I recently read an article Scott Aaronson - Big Numbers . That has made me think about the effective upper-bound for sorting.

According to the article, some of the big numbers like the number of particles in the universe and age of universe in milliseconds are less than $10^{100}$.

In any realistic computational device, the data to be sorted will have to be lesser than these numbers. (As otherwise, it would be impossible to store the numbers physically).

$\log_2(10^{100}) \approx 333$

Hence, if we take a number $C > 333$, we can show that number of steps required for sorting an input of size $n$ will always be lesser than $Cn$

This makes sorting an $O(n)$ time operation using algorithms like QuickSort or HeapSort.

Is there a point I've wrongly considered while making this assumption?

Should we consider physical constraints while analyzing algorithms? If not, why?

Was it helpful?

Solution

The reasoning is not wrong as such, but applying such constraints tends to make asymptotic analysis meaningless; for example we could simply choose $C' = 10^{100}$, and as all inputs are smaller than this, every algorithm is $O(1)$.
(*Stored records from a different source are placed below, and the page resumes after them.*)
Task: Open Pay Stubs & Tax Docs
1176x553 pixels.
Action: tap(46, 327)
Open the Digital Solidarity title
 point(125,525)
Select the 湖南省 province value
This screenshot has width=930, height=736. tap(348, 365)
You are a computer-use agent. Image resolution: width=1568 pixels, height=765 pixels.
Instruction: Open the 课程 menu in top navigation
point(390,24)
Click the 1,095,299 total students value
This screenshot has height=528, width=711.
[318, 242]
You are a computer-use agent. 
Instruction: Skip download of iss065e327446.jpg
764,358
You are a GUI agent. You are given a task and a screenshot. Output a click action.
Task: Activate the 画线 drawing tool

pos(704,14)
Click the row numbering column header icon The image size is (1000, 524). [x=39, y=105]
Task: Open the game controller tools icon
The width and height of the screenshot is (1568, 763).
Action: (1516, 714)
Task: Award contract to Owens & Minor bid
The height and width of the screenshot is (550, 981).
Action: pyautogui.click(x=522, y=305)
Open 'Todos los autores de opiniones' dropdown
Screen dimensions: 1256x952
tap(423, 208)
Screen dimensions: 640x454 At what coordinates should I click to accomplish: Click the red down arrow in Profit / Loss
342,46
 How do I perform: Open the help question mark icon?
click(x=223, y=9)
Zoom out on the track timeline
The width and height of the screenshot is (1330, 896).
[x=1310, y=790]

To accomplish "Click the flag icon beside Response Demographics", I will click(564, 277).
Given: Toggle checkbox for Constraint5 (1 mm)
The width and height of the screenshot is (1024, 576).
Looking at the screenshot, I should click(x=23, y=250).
Despite the ability to limit the analysis physically and end up with trivial observations, asymptotic analysis (without imposing those limits) does give practical information about algorithms. When we run them, we can certainly notice the difference between, say, Merge Sort and Bubble Sort - even when we have physically very small instances (even less than 1000).

So by speaking about algorithms in this more general (though not necessarily physically accurate) way, we get genuine information about how we can expect algorithms to perform based on how big the input is. More importantly it allows us to compare them.

From a different perspective, if we accept that all possible instances are smaller than some (really really big) constant, then all algorithms take constant time, what we then need to consider is what that constant is - if it amounts to longer than a few years, we haven't learnt anything useful to humans who only live a few years. If we lived longer than the life of the universe, then perhaps we wouldn't care about anything smaller than the size of the universe.